Objetivo:
No excerto sobre o contrato de trabalho e a prestação de mão-de-obra, que despacho prevê o contrato celebrado com a E, Lda?

O que foi feito ao abrigo do artigo de um contrato de prestação de mão-de-obra com a E, Lda, conforme previsto nos artigos 3º, 7º, 8º, 9º do Despacho n.º 12/GM/88.
Isto é, o contrato com o A. só foi celebrado porque a Administração autorizou a celebração daquele contrato, devidamente enquadrado por um outro contrato que devia ser celebrado com uma empresa fornecedora de mão-de-obra e onde seriam definidas as condições mínimas da contratação(…)
É assim que as condições previstas no aludido contrato ganham força, sendo, como é óbvio, vista a natureza da relação laboral e os contornos administrativos a que é sujeita, que as condições de trabalho menos favoráveis para o trabalhador, resultantes do contrato de trabalho entre este e o empregador, hão-de ceder necessariamente perante as resultantes do contrato celebrado entre a empregadora e a empresa fornecedora mão-de-obra, condição decorrente da autorização de relação laboral em causa.
É certo que o contrato de trabalho, como negócio jurídico obrigacional, se baseia na autonomia privada, a qual engloba para além da liberdade de celebração, a liberdade de estipulação. Como ensina Pedro Romano Martinez, “como em qualquer negócio jurídico, as partes têm, liberdade de conformar as regras contratuais aos interesses que pretendem prosseguir. Todavia, no domínio laboral, a liberdade de estipulação contratual encontra-se limitada; a especial protecção do trabalhador, que o Direito do Trabalho pretende conferir, leva a que, frequentemente, se condicione a liberdade das partes na conformação das regras contratuais, até porque, não raras vezes, a situação factual de desigualdade entre as partes potenciaria o estabelecimento de regras desfavoráveis para o trabalhador”.

Dados registados:
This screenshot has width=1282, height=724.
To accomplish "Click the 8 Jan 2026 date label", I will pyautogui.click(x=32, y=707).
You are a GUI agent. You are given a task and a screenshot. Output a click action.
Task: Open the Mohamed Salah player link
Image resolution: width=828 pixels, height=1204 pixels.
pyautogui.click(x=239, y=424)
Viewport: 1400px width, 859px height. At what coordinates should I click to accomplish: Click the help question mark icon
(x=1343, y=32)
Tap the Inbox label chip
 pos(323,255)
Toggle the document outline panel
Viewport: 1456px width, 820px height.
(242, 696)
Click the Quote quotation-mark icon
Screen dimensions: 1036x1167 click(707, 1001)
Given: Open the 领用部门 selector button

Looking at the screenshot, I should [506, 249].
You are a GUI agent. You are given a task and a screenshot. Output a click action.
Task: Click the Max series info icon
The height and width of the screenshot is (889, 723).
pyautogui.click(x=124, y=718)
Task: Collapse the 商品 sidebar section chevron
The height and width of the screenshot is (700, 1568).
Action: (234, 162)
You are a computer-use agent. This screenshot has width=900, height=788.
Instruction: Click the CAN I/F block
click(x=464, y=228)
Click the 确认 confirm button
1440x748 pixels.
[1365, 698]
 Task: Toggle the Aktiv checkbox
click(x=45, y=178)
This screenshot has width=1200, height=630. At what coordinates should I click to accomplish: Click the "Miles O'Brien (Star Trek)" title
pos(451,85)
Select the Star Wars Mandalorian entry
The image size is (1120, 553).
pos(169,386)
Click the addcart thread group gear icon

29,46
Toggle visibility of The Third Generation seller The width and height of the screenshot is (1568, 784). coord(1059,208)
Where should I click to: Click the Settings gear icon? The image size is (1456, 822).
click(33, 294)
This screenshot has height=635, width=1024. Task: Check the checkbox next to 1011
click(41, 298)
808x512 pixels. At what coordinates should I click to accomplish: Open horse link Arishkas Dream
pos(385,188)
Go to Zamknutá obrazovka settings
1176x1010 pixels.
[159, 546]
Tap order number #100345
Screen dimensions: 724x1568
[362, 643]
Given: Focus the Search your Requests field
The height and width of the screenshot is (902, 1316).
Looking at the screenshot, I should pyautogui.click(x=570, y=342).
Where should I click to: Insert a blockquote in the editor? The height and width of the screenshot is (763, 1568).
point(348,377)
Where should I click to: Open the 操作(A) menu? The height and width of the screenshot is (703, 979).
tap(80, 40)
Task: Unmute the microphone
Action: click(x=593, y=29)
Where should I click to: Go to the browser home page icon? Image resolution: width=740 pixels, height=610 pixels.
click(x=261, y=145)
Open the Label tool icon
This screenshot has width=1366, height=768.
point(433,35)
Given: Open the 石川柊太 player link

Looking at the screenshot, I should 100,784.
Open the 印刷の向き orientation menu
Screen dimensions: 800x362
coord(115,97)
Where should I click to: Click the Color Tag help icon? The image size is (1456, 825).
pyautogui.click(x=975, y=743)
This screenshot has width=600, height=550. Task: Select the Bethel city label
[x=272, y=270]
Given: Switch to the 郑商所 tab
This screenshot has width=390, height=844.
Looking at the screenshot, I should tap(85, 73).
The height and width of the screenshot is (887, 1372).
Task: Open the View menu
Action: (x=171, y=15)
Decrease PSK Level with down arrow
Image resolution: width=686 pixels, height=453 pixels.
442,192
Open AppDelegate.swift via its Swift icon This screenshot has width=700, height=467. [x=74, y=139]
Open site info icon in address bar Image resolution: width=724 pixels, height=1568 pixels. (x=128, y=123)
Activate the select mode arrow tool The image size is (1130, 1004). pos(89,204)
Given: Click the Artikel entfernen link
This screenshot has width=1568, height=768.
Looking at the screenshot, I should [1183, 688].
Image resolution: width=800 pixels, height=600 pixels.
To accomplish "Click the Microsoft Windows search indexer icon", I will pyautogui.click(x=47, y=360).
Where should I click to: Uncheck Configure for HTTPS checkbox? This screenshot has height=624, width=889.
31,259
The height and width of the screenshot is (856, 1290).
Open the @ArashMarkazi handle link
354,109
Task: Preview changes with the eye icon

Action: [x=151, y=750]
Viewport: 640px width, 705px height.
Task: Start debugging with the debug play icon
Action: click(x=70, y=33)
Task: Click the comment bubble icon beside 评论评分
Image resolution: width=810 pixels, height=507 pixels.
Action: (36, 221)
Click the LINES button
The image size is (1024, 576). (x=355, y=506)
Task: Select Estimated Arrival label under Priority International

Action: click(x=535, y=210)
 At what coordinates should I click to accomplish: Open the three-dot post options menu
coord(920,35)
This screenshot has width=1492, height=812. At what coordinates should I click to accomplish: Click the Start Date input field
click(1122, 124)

Resposta completa:
O Despacho n.º 12/GM/88, nos seus artigos 3º, 7º, 8º e 9º.